━━━ Dataset excerpts

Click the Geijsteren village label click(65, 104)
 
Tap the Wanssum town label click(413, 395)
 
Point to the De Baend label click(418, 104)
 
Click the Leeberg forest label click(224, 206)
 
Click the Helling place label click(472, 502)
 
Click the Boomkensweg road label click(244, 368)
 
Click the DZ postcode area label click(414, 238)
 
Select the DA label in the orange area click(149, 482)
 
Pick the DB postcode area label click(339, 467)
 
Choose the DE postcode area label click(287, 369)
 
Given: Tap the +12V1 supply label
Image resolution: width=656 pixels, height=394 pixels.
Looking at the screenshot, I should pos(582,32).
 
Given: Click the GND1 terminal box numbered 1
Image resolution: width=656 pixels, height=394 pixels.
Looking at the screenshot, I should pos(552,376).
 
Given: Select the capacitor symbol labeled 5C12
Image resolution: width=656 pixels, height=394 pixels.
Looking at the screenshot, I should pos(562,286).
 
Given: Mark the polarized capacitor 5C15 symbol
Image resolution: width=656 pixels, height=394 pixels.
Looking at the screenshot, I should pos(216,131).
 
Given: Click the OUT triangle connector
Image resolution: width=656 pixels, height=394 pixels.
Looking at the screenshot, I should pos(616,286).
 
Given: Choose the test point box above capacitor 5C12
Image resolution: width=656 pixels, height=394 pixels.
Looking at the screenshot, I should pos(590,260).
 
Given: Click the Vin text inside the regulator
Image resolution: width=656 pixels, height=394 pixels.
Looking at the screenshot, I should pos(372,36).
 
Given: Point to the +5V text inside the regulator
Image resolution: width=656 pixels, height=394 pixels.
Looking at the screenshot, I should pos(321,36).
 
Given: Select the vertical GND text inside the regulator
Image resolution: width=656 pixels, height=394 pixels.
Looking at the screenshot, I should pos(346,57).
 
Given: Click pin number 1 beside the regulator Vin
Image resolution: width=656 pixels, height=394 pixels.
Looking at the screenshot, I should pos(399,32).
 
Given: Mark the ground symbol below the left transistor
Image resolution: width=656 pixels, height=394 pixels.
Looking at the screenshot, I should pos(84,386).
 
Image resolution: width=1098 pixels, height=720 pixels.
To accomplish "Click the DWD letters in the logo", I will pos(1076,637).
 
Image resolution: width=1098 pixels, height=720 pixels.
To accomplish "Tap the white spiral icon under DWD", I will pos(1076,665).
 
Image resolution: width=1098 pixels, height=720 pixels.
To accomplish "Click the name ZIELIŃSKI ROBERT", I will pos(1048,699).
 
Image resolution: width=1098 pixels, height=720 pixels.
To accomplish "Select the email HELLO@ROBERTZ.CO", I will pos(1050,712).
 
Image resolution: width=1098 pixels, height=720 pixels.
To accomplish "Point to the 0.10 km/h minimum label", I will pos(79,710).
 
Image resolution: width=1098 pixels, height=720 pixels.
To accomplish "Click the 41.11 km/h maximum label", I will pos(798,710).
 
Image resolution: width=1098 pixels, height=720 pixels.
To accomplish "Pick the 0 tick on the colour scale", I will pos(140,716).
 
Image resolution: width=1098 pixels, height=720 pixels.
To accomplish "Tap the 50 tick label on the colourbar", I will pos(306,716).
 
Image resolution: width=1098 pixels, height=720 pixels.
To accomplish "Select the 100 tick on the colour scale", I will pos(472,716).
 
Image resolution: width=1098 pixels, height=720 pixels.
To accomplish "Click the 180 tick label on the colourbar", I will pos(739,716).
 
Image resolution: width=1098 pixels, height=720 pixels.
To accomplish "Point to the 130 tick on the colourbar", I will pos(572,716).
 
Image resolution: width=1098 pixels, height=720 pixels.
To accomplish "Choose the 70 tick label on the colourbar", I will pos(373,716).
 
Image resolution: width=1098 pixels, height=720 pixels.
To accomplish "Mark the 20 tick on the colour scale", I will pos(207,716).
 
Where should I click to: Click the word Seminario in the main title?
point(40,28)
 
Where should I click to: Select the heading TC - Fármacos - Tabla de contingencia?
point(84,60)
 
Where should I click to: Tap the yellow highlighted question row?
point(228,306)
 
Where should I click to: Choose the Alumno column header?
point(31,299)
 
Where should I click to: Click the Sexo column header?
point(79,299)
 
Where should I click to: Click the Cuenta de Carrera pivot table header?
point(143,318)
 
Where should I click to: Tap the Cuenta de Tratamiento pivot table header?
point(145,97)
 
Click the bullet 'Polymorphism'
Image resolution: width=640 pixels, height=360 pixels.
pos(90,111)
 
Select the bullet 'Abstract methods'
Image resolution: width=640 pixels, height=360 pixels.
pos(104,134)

━━━━━━

* Work instructions:
Switch "postcode area" to "zip code area" everywhere it occurs in the item-finding material above, and write out all of that material again with nothing else changed.

* Answer to this task:
Click the Geijsteren village label click(65, 104)
 
Tap the Wanssum town label click(413, 395)
 
Point to the De Baend label click(418, 104)
 
Click the Leeberg forest label click(224, 206)
 
Click the Helling place label click(472, 502)
 
Click the Boomkensweg road label click(244, 368)
 
Click the DZ zip code area label click(414, 238)
 
Select the DA label in the orange area click(149, 482)
 
Pick the DB zip code area label click(339, 467)
 
Choose the DE zip code area label click(287, 369)
 
Given: Tap the +12V1 supply label
Image resolution: width=656 pixels, height=394 pixels.
Looking at the screenshot, I should pos(582,32).
 
Given: Click the GND1 terminal box numbered 1
Image resolution: width=656 pixels, height=394 pixels.
Looking at the screenshot, I should pos(552,376).
 
Given: Select the capacitor symbol labeled 5C12
Image resolution: width=656 pixels, height=394 pixels.
Looking at the screenshot, I should pos(562,286).
 
Given: Mark the polarized capacitor 5C15 symbol
Image resolution: width=656 pixels, height=394 pixels.
Looking at the screenshot, I should pos(216,131).
 
Given: Click the OUT triangle connector
Image resolution: width=656 pixels, height=394 pixels.
Looking at the screenshot, I should pos(616,286).
 
Given: Choose the test point box above capacitor 5C12
Image resolution: width=656 pixels, height=394 pixels.
Looking at the screenshot, I should pos(590,260).
 
Given: Click the Vin text inside the regulator
Image resolution: width=656 pixels, height=394 pixels.
Looking at the screenshot, I should pos(372,36).
 
Given: Point to the +5V text inside the regulator
Image resolution: width=656 pixels, height=394 pixels.
Looking at the screenshot, I should pos(321,36).
 
Given: Select the vertical GND text inside the regulator
Image resolution: width=656 pixels, height=394 pixels.
Looking at the screenshot, I should pos(346,57).
 
Given: Click pin number 1 beside the regulator Vin
Image resolution: width=656 pixels, height=394 pixels.
Looking at the screenshot, I should pos(399,32).
 
Given: Mark the ground symbol below the left transistor
Image resolution: width=656 pixels, height=394 pixels.
Looking at the screenshot, I should pos(84,386).
 
Image resolution: width=1098 pixels, height=720 pixels.
To accomplish "Click the DWD letters in the logo", I will pos(1076,637).
 
Image resolution: width=1098 pixels, height=720 pixels.
To accomplish "Tap the white spiral icon under DWD", I will pos(1076,665).
 
Image resolution: width=1098 pixels, height=720 pixels.
To accomplish "Click the name ZIELIŃSKI ROBERT", I will pos(1048,699).
 
Image resolution: width=1098 pixels, height=720 pixels.
To accomplish "Select the email HELLO@ROBERTZ.CO", I will pos(1050,712).
 
Image resolution: width=1098 pixels, height=720 pixels.
To accomplish "Point to the 0.10 km/h minimum label", I will pos(79,710).
 
Image resolution: width=1098 pixels, height=720 pixels.
To accomplish "Click the 41.11 km/h maximum label", I will pos(798,710).
 
Image resolution: width=1098 pixels, height=720 pixels.
To accomplish "Pick the 0 tick on the colour scale", I will pos(140,716).
 
Image resolution: width=1098 pixels, height=720 pixels.
To accomplish "Tap the 50 tick label on the colourbar", I will pos(306,716).
 
Image resolution: width=1098 pixels, height=720 pixels.
To accomplish "Select the 100 tick on the colour scale", I will pos(472,716).
 
Image resolution: width=1098 pixels, height=720 pixels.
To accomplish "Click the 180 tick label on the colourbar", I will pos(739,716).
 
Image resolution: width=1098 pixels, height=720 pixels.
To accomplish "Point to the 130 tick on the colourbar", I will pos(572,716).
 
Image resolution: width=1098 pixels, height=720 pixels.
To accomplish "Choose the 70 tick label on the colourbar", I will pos(373,716).
 
Image resolution: width=1098 pixels, height=720 pixels.
To accomplish "Mark the 20 tick on the colour scale", I will pos(207,716).
 
Where should I click to: Click the word Seminario in the main title?
point(40,28)
 
Where should I click to: Select the heading TC - Fármacos - Tabla de contingencia?
point(84,60)
 
Where should I click to: Tap the yellow highlighted question row?
point(228,306)
 
Where should I click to: Choose the Alumno column header?
point(31,299)
 
Where should I click to: Click the Sexo column header?
point(79,299)
 
Where should I click to: Click the Cuenta de Carrera pivot table header?
point(143,318)
 
Where should I click to: Tap the Cuenta de Tratamiento pivot table header?
point(145,97)
 
Click the bullet 'Polymorphism'
Image resolution: width=640 pixels, height=360 pixels.
pos(90,111)
 
Select the bullet 'Abstract methods'
Image resolution: width=640 pixels, height=360 pixels.
pos(104,134)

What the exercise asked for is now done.